Richtee, me think he called you a drunk!!!
	

	
	
		
		



		
		
	


	





Good to see ya buddy...........well I mean, I can't see ya from here but.............uh, well ya know!


----------



## tomthegrillguy (Sep 11, 2009)

General,

I've never had a problem getting the smoke ring or the smoke flavor.

What temp are you using? With the MED and HIGH settings (on a 3 position), you won't get as much smoke as on the SMOKE, (you probably already know that).

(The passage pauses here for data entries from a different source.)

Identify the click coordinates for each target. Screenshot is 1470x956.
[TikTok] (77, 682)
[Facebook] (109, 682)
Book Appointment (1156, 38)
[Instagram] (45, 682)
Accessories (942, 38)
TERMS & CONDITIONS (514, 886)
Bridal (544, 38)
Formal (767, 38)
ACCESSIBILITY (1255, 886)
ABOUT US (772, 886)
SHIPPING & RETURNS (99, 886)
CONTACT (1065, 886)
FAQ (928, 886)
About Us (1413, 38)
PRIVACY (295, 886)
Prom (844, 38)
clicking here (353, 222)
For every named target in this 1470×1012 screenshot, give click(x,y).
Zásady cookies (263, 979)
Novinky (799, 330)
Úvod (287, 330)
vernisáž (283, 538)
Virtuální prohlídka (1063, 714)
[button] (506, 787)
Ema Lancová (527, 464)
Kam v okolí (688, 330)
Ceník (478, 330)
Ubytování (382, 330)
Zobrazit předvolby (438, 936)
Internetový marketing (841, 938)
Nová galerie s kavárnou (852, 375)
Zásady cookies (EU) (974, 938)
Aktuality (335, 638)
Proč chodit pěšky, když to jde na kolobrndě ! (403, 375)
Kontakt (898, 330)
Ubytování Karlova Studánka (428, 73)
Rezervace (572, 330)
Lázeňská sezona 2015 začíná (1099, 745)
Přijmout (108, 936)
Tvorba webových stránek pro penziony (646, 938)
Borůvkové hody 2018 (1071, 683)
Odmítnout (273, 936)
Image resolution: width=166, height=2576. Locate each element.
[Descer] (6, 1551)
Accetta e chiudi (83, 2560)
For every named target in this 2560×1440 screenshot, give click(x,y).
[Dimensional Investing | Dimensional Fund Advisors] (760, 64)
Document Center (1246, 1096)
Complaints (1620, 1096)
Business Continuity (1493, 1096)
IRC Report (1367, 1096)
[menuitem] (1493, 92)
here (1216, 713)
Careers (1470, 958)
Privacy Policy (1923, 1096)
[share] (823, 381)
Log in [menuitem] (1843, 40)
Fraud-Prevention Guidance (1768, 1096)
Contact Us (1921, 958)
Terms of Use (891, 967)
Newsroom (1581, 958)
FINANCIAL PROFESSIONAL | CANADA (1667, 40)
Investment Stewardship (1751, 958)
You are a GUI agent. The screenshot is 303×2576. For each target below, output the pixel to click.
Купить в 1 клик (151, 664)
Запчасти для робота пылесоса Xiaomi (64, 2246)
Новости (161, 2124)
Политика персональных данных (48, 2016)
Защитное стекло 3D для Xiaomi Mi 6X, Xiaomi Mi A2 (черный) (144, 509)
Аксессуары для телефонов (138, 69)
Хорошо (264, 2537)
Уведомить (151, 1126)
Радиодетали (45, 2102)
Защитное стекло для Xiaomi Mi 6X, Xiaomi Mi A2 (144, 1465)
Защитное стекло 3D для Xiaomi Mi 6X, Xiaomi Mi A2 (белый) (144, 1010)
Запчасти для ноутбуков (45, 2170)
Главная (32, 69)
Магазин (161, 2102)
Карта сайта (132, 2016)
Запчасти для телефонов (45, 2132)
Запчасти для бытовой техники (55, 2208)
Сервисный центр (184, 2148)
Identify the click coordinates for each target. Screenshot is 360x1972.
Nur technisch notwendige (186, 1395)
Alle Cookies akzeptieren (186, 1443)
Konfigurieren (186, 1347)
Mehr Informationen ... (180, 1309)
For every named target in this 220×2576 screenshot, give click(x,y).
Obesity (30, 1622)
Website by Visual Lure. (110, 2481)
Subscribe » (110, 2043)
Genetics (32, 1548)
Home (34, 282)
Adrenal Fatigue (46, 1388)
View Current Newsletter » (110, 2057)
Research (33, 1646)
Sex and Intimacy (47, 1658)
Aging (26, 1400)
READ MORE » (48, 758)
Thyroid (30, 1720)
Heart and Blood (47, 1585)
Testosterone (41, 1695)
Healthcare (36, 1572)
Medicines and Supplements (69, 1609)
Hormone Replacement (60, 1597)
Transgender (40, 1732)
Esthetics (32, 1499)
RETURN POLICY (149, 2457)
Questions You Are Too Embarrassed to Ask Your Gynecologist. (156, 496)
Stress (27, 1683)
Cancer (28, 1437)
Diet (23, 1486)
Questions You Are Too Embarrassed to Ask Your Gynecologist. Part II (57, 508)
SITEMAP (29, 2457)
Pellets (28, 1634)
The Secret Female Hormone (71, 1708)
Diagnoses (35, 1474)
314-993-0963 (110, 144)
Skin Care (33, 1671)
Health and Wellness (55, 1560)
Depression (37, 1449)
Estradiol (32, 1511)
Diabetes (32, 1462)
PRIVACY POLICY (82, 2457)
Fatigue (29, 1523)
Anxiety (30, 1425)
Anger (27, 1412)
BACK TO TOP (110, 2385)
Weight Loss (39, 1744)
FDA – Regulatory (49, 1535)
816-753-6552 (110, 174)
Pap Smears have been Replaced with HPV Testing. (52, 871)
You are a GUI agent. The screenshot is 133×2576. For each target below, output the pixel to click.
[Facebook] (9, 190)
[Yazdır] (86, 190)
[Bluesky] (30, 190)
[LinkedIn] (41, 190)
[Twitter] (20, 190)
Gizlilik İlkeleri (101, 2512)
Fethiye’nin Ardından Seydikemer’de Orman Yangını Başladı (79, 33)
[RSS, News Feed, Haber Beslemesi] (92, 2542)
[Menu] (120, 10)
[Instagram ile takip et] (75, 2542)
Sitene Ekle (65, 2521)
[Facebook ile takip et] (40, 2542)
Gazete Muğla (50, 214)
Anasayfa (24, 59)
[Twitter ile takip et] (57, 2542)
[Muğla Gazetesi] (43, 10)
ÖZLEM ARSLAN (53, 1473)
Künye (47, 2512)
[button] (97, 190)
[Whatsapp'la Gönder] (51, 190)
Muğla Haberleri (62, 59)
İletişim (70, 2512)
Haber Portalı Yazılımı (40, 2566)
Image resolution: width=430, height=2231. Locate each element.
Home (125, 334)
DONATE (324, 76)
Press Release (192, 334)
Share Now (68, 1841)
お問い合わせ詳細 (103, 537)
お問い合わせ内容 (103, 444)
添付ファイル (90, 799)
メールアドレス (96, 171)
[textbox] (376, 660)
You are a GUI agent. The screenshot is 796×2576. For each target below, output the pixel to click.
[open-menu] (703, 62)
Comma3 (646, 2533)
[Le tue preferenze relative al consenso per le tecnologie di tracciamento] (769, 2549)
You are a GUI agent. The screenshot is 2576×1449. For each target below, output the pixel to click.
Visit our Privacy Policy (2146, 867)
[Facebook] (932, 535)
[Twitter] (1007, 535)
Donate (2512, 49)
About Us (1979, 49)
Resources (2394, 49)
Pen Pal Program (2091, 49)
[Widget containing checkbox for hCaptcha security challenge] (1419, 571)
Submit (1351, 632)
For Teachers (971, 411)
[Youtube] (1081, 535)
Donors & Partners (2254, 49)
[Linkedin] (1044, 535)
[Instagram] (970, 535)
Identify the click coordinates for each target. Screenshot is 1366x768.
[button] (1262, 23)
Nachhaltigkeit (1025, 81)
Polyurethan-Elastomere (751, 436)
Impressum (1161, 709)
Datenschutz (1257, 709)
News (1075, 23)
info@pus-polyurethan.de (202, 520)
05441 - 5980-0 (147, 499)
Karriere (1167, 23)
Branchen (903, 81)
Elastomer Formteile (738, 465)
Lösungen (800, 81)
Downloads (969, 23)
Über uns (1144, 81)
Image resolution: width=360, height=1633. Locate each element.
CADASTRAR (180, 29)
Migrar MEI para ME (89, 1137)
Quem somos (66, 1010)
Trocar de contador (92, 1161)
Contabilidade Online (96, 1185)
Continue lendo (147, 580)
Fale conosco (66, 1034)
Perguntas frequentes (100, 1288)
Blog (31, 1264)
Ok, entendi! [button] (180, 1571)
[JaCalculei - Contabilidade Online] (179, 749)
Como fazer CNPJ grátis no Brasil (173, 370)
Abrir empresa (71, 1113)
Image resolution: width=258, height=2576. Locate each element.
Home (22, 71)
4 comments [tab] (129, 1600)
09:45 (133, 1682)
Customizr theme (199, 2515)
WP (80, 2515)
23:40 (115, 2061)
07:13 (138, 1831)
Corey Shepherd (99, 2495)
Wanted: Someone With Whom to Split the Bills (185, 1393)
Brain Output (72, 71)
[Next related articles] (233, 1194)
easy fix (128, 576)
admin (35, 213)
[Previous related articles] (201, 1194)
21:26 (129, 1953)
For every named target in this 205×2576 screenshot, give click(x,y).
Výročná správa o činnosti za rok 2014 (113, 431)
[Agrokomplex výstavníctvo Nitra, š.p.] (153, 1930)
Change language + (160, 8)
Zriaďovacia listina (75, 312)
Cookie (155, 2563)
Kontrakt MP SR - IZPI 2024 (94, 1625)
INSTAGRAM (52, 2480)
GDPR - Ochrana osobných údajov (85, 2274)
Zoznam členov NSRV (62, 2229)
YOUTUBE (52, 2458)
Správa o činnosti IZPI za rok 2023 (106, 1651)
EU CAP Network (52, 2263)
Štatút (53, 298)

I know the Traeger's aren't smoke HEAVY - have you tried cooking on the Traeger and at  the same time cooking another piece of meat in the oven (or gas grill) and comparing the two (as far as smokey-ness)  -  perhaps you're just "desensitized to the smoke"?

Just a thought. . .


----------



## walle (Sep 11, 2009)

GZ,
I don't have a Traeger, but after seeing the design, I created "Walle", which is a converted Stokematic Coal Stoker which uses the same bin/auger process.

I did a double take on the COST of BBQ pellets, so here's what I did... My neighbor has a rack of dried oak 2x4's that he had grand hopes of selling.  I went down to the local equipment rental and rented a wood chipper.  I  was amazed at how fine it chopped the 2x4's.  My rental shop even let me run a board through to test to see if it was fine enough to be taken in by the auger. 

Here (Western Slope Colorado), I have to pay about a $1/# for pellets.  I figured I chipped enough oak with the two hour rental (5, 32 gal trash cans and every empty bucket in my shed) to come out way ahead.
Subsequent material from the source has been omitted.